Numéro Inami : Marcourt et les doyens francophones souhaitent une rencontre urgente avec De Block

07/11/14 à 19:23 - Mise à jour à 19:23

Source: Belga

Le ministre de l'Enseignement supérieur de la Fédération Wallonie-Bruxelles, Jean-Claude Marcourt, et les cinq doyens des facultés de médecine des universités francophones ont sollicité vendredi une rencontre en urgence avec la ministre fédérale de la Santé, Maggie De Block, pour trouver des solutions "structurelles" à la crise liée à la limitation des numéros Inami.

Numéro Inami : Marcourt et les doyens francophones souhaitent une rencontre urgente avec De Block

Jean-Claude Marcourt © Belga

M. Marcourt (PS) a rencontré les doyens des facultés de médecine "afin de tenter de répondre aux inquiétudes légitimes des étudiants qui, en raison du numerus clausus imposé par le fédéral, risquent demain de ne pas pouvoir exercer la médecine alors qu'ils sont dans leurs dernières années d'étude", a indiqué son cabinet dans un communiqué.

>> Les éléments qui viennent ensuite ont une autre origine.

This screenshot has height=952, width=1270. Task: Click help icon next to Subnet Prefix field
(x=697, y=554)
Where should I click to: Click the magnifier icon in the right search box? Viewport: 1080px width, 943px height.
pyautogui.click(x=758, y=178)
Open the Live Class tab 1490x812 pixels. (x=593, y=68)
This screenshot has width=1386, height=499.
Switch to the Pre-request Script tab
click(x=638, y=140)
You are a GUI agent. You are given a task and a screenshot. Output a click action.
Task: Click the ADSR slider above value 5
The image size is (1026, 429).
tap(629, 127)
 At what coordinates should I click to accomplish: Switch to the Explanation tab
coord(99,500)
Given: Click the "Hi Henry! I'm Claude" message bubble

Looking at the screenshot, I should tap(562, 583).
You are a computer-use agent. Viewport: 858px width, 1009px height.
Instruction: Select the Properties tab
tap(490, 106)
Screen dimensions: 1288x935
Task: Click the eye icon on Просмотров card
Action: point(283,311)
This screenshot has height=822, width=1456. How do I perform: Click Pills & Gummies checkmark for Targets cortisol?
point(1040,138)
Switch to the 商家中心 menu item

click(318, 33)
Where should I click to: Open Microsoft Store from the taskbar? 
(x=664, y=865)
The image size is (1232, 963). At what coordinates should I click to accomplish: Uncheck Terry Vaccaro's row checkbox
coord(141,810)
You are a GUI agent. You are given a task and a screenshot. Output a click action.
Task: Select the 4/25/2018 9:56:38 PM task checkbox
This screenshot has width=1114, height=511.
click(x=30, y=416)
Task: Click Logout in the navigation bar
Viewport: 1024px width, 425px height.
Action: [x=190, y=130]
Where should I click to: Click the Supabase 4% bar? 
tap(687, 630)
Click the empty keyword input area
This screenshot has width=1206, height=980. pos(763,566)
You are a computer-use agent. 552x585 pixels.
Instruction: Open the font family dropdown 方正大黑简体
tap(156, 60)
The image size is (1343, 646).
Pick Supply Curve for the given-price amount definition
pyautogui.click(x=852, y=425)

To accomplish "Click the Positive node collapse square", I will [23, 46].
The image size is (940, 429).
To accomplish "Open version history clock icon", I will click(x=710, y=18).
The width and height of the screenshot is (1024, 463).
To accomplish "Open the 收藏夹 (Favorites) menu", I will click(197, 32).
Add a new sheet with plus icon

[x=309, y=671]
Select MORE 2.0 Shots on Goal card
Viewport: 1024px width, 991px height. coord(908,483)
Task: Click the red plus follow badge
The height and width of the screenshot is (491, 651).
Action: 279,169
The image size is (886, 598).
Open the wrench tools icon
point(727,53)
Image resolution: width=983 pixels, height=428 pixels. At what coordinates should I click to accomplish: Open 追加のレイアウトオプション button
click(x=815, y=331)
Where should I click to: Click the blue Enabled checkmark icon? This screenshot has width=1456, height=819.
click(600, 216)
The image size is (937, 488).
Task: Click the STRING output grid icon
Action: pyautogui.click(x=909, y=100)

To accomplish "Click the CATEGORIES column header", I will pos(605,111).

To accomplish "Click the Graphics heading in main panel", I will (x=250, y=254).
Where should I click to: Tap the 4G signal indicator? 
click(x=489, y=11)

Plusieurs centaines d'étudiants francophones et néerlandophones sont concernés par cette situation que le ministre a qualifiée d'"inacceptable". "Il n'est pas envisageable de laisser les étudiants concernés sans solution", a-t-il souligné.

Les doyens et le ministre Jean-Claude Marcourt, qui ont chacun entrepris des démarches auprès de Mme De Block (Open Vld), "sollicitent de la rencontrer en urgence afin de dégager des solutions structurelles qui devront à la fois prendre en compte la situation des étudiants mais également, à plus long terme, l'impact de ce numerus clausus sur la qualité de la formation et, in fine, sur la qualité des soins offerts à l'ensemble de la population", poursuit le communiqué. Le ministre et les doyens demandent que les réalités objectives, parfois différentes d'une communauté à l'autre, soient prises en considération, comme le vieillissement de la population, les pénuries d'ores et déjà avérées, l'évolution de la charge de travail, la pyramide des âges de la profession qui n'est pas la même en Flandre qu'en Fédération Wallonie-Bruxelles, la présence importante d'étudiants français, etc.

"Autant d'éléments qui doivent permettre de dépassionner le débat et de dépasser les tensions communautaires que d'aucuns souhaiteraient aviver", a-t-on souligné du côté francophone.